### Exercise:
The lines from the start of the data through the line containing "Hvem er vi? (61, 2119)" are to be reproduced exactly, both ends included.

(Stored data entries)
^^^^^^^^
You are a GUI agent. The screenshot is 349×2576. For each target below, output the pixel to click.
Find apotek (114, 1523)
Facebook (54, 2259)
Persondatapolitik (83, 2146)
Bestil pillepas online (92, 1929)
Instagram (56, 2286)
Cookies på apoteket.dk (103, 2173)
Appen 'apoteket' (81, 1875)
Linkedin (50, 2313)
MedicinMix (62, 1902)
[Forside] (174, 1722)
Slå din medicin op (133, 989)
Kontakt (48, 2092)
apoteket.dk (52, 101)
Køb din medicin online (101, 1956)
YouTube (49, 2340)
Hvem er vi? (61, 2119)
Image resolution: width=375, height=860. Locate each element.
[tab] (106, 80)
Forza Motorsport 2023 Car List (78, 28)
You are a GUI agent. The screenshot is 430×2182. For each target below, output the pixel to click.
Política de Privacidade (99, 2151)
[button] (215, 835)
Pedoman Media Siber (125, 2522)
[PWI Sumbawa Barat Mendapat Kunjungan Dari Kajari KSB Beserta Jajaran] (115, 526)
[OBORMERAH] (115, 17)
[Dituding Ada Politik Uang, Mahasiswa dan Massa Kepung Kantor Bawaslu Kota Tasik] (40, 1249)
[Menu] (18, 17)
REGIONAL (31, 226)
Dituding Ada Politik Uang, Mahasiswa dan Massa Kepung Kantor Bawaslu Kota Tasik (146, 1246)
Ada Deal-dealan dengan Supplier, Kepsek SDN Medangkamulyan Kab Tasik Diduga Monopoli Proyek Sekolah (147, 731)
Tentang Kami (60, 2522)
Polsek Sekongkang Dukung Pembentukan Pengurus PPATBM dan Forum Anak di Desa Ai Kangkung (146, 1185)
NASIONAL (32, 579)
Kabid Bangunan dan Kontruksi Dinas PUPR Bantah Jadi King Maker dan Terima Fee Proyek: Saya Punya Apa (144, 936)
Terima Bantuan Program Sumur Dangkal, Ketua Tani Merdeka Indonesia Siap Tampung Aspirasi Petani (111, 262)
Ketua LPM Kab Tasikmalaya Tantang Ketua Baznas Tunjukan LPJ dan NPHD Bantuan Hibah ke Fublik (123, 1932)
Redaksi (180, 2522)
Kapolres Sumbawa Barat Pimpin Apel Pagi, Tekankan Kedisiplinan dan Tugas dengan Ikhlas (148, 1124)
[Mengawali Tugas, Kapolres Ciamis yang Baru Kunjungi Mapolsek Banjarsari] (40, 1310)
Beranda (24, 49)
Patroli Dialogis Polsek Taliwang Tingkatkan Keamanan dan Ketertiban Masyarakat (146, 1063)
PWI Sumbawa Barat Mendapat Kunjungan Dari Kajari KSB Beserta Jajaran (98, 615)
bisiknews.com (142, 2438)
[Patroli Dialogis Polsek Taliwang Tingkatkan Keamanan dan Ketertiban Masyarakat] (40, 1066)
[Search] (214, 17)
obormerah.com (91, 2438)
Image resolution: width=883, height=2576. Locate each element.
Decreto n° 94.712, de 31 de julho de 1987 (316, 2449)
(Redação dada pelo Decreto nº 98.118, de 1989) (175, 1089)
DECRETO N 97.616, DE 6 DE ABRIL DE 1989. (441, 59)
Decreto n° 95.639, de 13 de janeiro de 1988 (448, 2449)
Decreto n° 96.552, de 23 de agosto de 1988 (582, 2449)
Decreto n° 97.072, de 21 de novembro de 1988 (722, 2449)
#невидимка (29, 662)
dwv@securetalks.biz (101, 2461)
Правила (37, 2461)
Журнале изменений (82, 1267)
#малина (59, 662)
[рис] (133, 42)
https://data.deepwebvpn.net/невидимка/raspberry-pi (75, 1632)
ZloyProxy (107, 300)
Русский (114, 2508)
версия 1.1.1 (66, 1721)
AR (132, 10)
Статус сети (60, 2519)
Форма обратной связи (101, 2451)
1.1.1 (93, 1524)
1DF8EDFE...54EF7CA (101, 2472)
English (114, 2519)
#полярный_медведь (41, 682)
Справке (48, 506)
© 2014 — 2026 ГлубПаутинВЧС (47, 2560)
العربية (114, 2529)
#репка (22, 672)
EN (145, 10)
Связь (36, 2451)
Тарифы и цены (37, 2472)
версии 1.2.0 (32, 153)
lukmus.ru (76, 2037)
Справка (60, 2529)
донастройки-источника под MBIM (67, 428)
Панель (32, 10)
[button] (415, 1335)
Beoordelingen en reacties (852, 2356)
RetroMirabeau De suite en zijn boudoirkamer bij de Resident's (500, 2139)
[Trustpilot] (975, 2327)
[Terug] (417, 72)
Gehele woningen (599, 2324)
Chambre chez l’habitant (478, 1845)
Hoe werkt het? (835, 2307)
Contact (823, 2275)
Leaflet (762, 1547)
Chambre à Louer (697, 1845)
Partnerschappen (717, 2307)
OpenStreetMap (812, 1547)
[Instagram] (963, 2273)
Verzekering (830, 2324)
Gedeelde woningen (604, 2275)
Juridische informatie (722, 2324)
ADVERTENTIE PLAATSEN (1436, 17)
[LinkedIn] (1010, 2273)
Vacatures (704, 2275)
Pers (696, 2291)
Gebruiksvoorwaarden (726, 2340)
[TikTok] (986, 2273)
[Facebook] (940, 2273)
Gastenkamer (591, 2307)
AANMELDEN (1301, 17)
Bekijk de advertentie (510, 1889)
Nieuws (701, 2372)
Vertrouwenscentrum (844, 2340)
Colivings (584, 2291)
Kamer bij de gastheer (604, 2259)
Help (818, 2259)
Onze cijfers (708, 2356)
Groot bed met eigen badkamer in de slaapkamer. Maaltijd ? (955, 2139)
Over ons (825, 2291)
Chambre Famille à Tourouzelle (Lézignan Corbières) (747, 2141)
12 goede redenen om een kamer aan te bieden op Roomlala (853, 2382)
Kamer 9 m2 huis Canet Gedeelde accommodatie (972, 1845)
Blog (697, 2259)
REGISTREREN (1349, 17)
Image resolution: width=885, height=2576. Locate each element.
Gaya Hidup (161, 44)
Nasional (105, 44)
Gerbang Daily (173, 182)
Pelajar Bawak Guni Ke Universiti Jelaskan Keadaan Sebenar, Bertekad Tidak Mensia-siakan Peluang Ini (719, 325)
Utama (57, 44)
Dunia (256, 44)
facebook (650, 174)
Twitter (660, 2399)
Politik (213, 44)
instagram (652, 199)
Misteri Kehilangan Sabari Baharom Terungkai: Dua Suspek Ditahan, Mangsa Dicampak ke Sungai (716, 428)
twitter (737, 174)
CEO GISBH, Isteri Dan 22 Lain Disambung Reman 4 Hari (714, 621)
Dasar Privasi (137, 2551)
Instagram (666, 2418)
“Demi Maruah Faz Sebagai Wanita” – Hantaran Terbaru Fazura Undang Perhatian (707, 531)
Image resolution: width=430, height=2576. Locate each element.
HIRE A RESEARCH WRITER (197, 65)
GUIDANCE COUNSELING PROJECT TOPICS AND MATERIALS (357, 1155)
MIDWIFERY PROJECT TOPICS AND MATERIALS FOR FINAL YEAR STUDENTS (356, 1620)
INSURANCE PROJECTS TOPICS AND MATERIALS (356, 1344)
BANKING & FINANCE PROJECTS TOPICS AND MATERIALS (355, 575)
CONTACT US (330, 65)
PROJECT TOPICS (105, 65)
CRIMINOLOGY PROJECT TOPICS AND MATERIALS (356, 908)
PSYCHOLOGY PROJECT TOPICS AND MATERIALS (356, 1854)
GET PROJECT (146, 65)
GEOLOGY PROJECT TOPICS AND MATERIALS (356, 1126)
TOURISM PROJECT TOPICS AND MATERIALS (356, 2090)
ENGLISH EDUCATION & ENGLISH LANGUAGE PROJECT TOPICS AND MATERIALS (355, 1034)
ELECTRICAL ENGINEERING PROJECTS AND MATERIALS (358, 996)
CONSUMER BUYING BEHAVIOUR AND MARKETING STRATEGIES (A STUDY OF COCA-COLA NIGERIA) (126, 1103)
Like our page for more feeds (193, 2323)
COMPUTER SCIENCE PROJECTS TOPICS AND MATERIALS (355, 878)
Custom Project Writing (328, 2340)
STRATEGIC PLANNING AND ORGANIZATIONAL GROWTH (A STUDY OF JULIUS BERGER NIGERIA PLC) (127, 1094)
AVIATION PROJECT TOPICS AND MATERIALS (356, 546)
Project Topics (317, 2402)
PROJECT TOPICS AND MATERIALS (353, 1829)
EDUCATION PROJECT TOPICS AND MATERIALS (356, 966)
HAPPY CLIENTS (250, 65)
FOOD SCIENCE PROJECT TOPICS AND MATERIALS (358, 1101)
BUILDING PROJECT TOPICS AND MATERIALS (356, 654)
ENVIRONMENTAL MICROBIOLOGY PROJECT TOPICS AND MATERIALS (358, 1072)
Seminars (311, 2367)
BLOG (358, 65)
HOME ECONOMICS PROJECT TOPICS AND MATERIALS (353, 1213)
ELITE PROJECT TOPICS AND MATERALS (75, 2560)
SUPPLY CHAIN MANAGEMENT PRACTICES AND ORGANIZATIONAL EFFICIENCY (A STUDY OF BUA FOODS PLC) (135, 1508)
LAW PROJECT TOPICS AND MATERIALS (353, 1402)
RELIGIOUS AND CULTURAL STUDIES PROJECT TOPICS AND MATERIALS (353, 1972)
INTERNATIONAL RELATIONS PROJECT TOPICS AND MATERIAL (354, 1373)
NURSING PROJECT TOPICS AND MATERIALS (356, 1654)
^^^^^^^^
### Written solution:
You are a GUI agent. The screenshot is 349×2576. For each target below, output the pixel to click.
Find apotek (114, 1523)
Facebook (54, 2259)
Persondatapolitik (83, 2146)
Bestil pillepas online (92, 1929)
Instagram (56, 2286)
Cookies på apoteket.dk (103, 2173)
Appen 'apoteket' (81, 1875)
Linkedin (50, 2313)
MedicinMix (62, 1902)
[Forside] (174, 1722)
Slå din medicin op (133, 989)
Kontakt (48, 2092)
apoteket.dk (52, 101)
Køb din medicin online (101, 1956)
YouTube (49, 2340)
Hvem er vi? (61, 2119)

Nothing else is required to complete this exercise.